++++ DOCUMENT PASSAGE ++++
A lot of people are selling God these days
a lot of them don’t even mention Jesus
because Jesus makes things too complicated
Especially if you read his Gospels --
if you read what he said, what he did
what he taught…
because all of that can be very disturbing
for anyone wanting an easy way

One of my professors in college
once told me during a time
when I was kind of floundering,
not knowing what to do
he just told me, “read the Gospels
Read them all; Matthew, Mark, Luke and John
Get to know who Jesus was and is
what he said, what he did
what he wants us to do and to be
Read with an open heart
and ask God to challenge you
to know Jesus better
and discover what that means for YOUR life…”
I did
because this was a professor I trusted
a person that embodied the very presence of Christ
in himself and in his life
So I read the Gospels very carefully
Got to know what Jesus was all about
and I won’t kid you,
what Jesus asks is impossible
It’s not comfortable, it’s not easy
it’s not even natural
But I’ve learned over the years
that just because it’s hard
and just because it goes against my natural tendencies sometimes
doesn’t mean it’s not what I’m called to strive for

Love your enemies?
Pray for those who persecute you?
I can’t do that
Forgive someone that has crushed my heart
or someone else’s that I love?
Forget it !
And yet I know that just because I don’t like it
or I don’t want to do it sometimes
that doesn’t mean I can ignore it

I guarantee that if someone ever did anything
to hurt my husband or child
my natural response would be to want to kill them
Not to forgive them
and see them as a broken human being – no way
But just because that’s my human response
doesn’t mean that that is what Jesus would want from me

What Jesus asks is impossible
and so a lot of people forget about it
They just say, well, I believe in Jesus, and that’s enough
I’m covered
But I don’t believe Jesus really cares
if you just say you believe in him
that you believe he is the Son of God
Anyone can say that
In fact, he said once,
“Many people will say Lord, Lord,
who will not enter the Kingdom of God.”
++++ STORED ROWS ++++
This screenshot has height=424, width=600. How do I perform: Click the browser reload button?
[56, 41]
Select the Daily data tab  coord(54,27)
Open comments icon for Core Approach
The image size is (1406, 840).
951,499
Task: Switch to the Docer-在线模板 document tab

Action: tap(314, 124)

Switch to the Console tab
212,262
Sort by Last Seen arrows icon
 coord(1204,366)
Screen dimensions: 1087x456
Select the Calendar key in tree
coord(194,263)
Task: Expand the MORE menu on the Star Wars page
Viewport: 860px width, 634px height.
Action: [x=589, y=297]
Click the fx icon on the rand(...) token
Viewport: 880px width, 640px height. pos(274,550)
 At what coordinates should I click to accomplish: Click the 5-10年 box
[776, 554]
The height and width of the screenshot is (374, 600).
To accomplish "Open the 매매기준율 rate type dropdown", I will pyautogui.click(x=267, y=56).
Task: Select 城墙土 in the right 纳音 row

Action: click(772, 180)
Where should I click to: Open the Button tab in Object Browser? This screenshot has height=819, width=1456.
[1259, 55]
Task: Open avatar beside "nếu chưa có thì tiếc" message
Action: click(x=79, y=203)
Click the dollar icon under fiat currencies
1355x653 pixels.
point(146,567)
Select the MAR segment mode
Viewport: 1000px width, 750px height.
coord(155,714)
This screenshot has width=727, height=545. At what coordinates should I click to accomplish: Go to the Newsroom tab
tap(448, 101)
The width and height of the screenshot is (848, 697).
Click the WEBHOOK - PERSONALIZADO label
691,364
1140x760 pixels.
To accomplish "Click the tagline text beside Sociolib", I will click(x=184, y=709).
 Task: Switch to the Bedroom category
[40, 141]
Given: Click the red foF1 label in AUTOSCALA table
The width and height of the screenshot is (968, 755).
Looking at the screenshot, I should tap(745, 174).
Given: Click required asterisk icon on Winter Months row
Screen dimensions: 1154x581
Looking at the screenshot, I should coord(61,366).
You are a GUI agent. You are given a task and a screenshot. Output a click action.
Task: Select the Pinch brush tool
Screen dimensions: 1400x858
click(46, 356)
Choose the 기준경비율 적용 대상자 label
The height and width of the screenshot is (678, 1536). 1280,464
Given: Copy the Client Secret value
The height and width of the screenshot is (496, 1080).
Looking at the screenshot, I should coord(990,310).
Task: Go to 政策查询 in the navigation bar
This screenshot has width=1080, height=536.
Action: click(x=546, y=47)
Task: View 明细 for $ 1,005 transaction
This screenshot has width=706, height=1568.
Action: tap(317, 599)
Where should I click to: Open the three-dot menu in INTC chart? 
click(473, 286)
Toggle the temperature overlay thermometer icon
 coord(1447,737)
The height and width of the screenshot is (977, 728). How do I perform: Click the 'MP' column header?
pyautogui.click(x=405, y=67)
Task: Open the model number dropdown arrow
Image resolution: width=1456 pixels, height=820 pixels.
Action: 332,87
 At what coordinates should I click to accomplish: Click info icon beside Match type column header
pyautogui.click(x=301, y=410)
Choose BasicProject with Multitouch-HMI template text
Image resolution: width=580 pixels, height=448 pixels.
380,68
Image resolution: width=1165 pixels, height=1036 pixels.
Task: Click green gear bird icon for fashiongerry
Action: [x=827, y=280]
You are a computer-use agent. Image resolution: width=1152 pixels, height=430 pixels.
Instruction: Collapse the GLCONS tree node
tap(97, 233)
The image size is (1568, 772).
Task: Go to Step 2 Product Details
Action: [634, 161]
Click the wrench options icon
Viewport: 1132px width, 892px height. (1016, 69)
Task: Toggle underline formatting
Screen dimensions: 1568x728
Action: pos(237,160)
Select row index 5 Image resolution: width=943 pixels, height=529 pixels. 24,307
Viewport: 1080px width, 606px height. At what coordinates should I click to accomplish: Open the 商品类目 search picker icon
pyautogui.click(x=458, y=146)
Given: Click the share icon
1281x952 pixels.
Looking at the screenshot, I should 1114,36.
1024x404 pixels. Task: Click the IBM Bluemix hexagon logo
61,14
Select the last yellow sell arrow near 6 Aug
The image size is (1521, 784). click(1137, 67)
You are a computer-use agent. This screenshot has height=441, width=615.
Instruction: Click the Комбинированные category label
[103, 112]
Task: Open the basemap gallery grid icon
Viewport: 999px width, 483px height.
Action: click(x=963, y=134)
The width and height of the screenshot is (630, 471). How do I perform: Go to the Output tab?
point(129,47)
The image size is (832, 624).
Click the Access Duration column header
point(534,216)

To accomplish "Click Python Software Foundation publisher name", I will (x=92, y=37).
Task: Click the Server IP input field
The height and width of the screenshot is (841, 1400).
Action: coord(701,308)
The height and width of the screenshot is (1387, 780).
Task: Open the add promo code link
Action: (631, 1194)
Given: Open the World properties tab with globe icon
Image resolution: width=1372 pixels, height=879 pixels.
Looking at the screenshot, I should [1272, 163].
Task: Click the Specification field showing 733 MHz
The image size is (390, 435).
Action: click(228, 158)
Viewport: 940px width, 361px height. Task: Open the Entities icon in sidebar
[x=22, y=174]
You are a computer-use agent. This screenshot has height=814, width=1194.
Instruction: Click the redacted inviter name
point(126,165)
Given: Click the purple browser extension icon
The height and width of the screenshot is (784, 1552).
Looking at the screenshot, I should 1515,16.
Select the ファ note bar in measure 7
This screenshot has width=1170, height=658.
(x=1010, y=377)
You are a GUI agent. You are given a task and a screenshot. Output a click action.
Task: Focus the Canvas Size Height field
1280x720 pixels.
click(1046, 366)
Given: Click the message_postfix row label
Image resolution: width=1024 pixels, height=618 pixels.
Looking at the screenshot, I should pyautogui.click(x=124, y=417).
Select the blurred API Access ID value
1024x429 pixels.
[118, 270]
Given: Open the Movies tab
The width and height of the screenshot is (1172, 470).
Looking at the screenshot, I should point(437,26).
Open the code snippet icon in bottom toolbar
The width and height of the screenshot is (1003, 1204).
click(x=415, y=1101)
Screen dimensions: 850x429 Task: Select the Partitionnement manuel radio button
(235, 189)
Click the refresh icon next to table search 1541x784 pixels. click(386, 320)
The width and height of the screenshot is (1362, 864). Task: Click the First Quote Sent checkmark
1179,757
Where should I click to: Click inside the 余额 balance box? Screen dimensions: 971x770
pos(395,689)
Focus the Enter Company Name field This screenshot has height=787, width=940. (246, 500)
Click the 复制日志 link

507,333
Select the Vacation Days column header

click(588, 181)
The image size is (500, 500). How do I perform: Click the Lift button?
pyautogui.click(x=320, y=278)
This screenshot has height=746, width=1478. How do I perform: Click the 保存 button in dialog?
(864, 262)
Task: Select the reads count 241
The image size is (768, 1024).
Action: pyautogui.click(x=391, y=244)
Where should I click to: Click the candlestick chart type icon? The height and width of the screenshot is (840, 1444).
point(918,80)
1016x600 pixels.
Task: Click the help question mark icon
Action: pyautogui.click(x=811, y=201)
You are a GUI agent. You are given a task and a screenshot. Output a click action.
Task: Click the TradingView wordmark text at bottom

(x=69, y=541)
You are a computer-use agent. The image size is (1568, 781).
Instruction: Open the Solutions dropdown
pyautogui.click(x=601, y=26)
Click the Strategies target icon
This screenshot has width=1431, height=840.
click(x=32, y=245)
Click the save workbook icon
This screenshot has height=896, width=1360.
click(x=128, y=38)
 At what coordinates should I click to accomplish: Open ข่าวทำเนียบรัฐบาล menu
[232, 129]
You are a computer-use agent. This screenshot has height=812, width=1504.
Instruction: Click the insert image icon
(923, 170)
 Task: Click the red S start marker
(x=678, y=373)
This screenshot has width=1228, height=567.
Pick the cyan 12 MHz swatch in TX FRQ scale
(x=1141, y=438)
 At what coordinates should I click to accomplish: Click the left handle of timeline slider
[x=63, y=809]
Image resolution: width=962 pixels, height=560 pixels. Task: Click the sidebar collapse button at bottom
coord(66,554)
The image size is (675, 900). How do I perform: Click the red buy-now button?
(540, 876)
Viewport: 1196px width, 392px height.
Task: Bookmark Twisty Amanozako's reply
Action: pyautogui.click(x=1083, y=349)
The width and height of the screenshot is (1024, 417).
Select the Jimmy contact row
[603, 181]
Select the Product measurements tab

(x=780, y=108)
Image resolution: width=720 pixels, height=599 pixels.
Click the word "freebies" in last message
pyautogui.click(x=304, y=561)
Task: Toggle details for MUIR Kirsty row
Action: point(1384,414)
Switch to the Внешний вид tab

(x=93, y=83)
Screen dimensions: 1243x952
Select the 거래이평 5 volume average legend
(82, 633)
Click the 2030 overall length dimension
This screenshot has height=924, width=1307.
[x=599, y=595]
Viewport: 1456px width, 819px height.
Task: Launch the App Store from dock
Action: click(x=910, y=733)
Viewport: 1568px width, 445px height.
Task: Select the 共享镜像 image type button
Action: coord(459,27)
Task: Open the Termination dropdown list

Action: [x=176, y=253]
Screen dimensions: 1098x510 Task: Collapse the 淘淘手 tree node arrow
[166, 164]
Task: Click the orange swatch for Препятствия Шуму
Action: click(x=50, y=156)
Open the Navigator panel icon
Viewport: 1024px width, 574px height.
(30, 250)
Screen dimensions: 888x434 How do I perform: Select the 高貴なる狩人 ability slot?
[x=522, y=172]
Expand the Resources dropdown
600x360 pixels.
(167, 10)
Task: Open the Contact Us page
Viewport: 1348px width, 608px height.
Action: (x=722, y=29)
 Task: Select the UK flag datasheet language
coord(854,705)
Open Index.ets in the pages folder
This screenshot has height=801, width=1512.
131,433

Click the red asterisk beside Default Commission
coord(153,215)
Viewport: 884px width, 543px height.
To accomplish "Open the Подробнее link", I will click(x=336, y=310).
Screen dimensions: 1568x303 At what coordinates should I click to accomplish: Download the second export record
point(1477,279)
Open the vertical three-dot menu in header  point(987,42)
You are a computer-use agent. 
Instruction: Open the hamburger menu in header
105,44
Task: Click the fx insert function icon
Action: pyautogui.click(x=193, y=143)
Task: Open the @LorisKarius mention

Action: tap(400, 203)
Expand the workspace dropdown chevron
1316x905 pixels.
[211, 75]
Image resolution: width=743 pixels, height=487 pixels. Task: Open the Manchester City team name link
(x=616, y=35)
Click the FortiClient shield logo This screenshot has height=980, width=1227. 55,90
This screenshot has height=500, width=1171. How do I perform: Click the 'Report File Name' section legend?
++++
_PROBLEM DETAILS_:
Write the next lines of the reflection on following Jesus, beginning right after the quoted saying about entering the Kingdom of God.

_ANSWER TO THE PROBLEM_:
Jesus wants more than lip service
and that’s where he trips us up
Peter says he’s the stone that makes people stumble
and the rock that makes them fall
We didn’t learn that in Sunday School, of course
The Greek word that Peter uses in this letter
is Skandalon,
which means stumbling block
Peter calls Jesus a Skandalon, stumbling block

Michael Card, a Christian singer, who in fact wrote
the song I always sing at funerals at the end,
also wrote a song called “Scandalon.”
In it, he says,
“he (Jesus) will be the truth that will offend them one and all
a stone that makes men stumble
and a rock that makes them fall
Many will be broken so that He can make them whole
and many will be crushed and lose their own soul.
Along the path of life there lies a stubborn Scandalon
and all who come this way must be offended
to some He is a barrier, to others he’s the Way
for all should know the scandal of believing…
It seems today the Scandalon offends no one at all
The image we present can be stepped over
could it be that we are like the others long ago
will we ever learn that all who come must stumble?”

Will we ever learn that all who come must stumble?

Jesus is not easy
Some people try to make him easier than he really is
by watering down what he said and did
or just ignoring what he said and did
and focusing instead on the fact that he died
as if that’s all he did

But the Gospels go to great lengths
to tell us, from four different perspectives,
some of what he said and did
in the short time that he was on this earth
And the Gospel of John assures us that
he did much more and said much more
than we can ever know

So what’s the big deal about Jesus?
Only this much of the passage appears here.